Hi everyone! I'm a software engineer at aiven.io. Even though we are doing quite well in terms of user and revenue growth, we are using monorepo with little appropriate tooling: make, Jenkins, and rpm-tools are our "best friends" for a big Python project. I've googled different queries and found pants that way. I hope that we could implement pants for our codebase to reduce the number of shell scripts, make files, groovy in Jenkins while making linters and tests faster. One obstacle in bringing pants to our codebase is that it comes in a form of a bootstrap script, which is not great from a security pov. I think that we would have no problems with pushing it, if it was packaged as rpm for Fedora, or, at least using the usual setuptools way (which allows to repackage it as rpm). Are there any changes planned?

Why is not great from a security pov?

there is a pypi version, that is what i use

While I personally trust pants team, nobody can dismiss the possibility of account takeover, PyPI security issues, etc. Building (an RPM; as we have everything based on RPM) from sources and storing it in a safe place looks like the safest choice for me (and most probably, for our security team).

im v ambivalent about using scripts from the interwebs, so i would agree on that front. Using a pip installable would still put the onus on your sec team to audit it, but it has the advantages that you can pin hashes and ofc its public/published so more likely that in the event of a bad actor messing with it, it would be noticed

Well, you download the script once only, right? Then check it in to version control. The bootstrap script then installs pants using pip anyway. So I don’t really see how using the pypi version directly would make any difference here..?

if you dont have something checking the hash of the script - the script could theoretically change

So you don’t trust your version control system?

ah i see - you are suggesting to check the script in

Yes, it is not required, of course, but it is suggested, also here: https://www.pantsbuild.org/v2.8/docs/installation#creating-the-launch-script

Yes, you are expected to check the

./pants

script in, and audit it. You are also free to modify it to add whatever security checks are appropriate.

Hey @full-advantage-95926, long time, no see 😂 @happy-kitchen-89482 a fat binary would be a cool distribution method, because it would make delivery really simple. But it doesn't solve a deeper problem on-demand tool downloads that might happen as you add backends and so forth.

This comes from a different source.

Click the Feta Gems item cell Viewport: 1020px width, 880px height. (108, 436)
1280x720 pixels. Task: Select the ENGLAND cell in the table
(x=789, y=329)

Pants in general wants to get things from the internet on-demand if there are cache misses, so if we get into a situation where security wants to prevent builders from having internet access, we probably need to work that out with them.

@happy-kitchen-89482 Another problem is that pants requires Python packages of specific versions (mostly). That means that even if we ship a standalone binary with an embedded interpreter we need to package about 31 Python packages into RPMs. This is sad. The bootstrap also relies on rustup, but I think this can be fixed by conditionally using system version of Rust-related tools.

You shouldn't need rustup unless you're developing pants itself. The normal use case should download pre-built native code in the pants wheel.

Yep, so the on-demand downloads are now expressed via lockfiles with hashes (for Python tools resolved from PyPI) or expected sha256 hashes (for binaries downloaded from a URL), and these are all configured in subsystems that we can introspect over. In fact, @curved-television-6568 recently added a

./pants help tools

that will enumerate all the tools. We could add information there that helps you manually validate those tools, or even add a way to pre-fetch them.

Indeed, it would be cool to support air-gapped setups out-of-the-box.